### Source passage
15 July 2005

Statistics don't lie! Its the way we look at them!

Statistics are misrepresented and misinterpreted!

I'm one of these sad anorak type of people who routinely shout at my TV or newspaper everytime I see or hear the word 'average'. 'Mean or Median' I cry, this is because I know most people will be thinking that the quoted average (always the mean) is the figure located in the middle of a range, this my friend is the median average. Why is this simple fact never explained? This is one of the ways statistics are misrepresented and on things like average earnings etc. can make a massive difference.

Then of course we come to the sensationalist stories in the press, particularly the Express and Mail, although the broadsheets are sometimes at it as well. They quite often make use of statistics in a misleading way so they will be misinterpreted. One example they regularly use is, instead of quoting the falling number of yearly firearm deaths since the handgun ban, they quote the rise in firearm incidents, which they neglect to mention is down to the rise in legal replica and other firearms! They use these misrepresented figures to create an impression that the handgun ban has been a failure.

Of course to cover themselves some of newspapers put a priviso at the end of a story, knowing only too well that most people only browse stories rarely getting past the headlines and a few paragraphs down.

My tips are always read a story starting at the end paragraph working backwards. Think carefully about how the statistics were collected and find the source, if its not shown ask why, e.g if British American Tobacco commissioned research on passive smoking, I'd like to scrutinise the raw data in detail! Ask yourself, do the raw statistics really correlate with what the journalist is intimating?

### Given records
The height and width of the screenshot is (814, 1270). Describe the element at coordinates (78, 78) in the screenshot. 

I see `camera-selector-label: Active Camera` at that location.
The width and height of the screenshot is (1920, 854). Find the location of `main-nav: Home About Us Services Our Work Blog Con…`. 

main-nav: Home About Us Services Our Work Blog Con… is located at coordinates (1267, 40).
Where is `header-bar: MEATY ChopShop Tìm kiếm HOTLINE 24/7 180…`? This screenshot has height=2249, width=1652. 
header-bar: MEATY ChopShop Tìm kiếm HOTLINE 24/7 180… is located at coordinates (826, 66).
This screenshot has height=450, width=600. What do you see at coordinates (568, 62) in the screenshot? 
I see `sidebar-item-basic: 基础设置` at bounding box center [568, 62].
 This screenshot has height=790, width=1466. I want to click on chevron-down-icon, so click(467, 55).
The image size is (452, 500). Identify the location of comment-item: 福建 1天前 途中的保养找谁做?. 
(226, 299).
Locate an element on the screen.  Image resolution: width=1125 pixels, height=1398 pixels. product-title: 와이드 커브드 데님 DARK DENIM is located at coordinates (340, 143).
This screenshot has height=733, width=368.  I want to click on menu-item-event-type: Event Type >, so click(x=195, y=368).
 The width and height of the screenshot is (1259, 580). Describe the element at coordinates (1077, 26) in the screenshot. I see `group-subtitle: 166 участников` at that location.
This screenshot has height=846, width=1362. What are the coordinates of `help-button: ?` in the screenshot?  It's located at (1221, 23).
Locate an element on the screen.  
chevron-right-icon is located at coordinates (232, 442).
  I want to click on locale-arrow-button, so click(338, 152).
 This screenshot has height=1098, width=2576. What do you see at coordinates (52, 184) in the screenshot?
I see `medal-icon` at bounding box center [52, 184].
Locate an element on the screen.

### Action item A
Copy the stretch of the post on statistics from "Of course to" through "journalist is intimating?".
### Action item B
Answer these questions from the post on statistics:
(i) Which two newspapers does the writer name for sensationalist stories?
(ii) What does the writer say the quoted average always is?
(iii) Where does the writer advise starting when reading a story?
### Action item C
Decide whether each statement agrees with the post on statistics. Answer yes or no, and quote the words that decide it.
(i) The papers quote a rise in firearm incidents since the handgun ban.
(ii) The writer says broadsheets never use statistics in a misleading way.
(iii) The writer would want to examine the raw data if British American Tobacco commissioned research on passive smoking.
The rows above have nothing to do with the post on statistics.

### Your solution A
Of course to cover themselves some of newspapers put a priviso at the end of a story, knowing only too well that most people only browse stories rarely getting past the headlines and a few paragraphs down.

My tips are always read a story starting at the end paragraph working backwards. Think carefully about how the statistics were collected and find the source, if its not shown ask why, e.g if British American Tobacco commissioned research on passive smoking, I'd like to scrutinise the raw data in detail! Ask yourself, do the raw statistics really correlate with what the journalist is intimating?

### Your solution B
(i) The Express and the Mail.
(ii) The mean.
(iii) At the end paragraph, working backwards.

### Your solution C
(i) Yes: "they quote the rise in firearm incidents"
(ii) No: "although the broadsheets are sometimes at it as well"
(iii) Yes: "I'd like to scrutinise the raw data in detail!"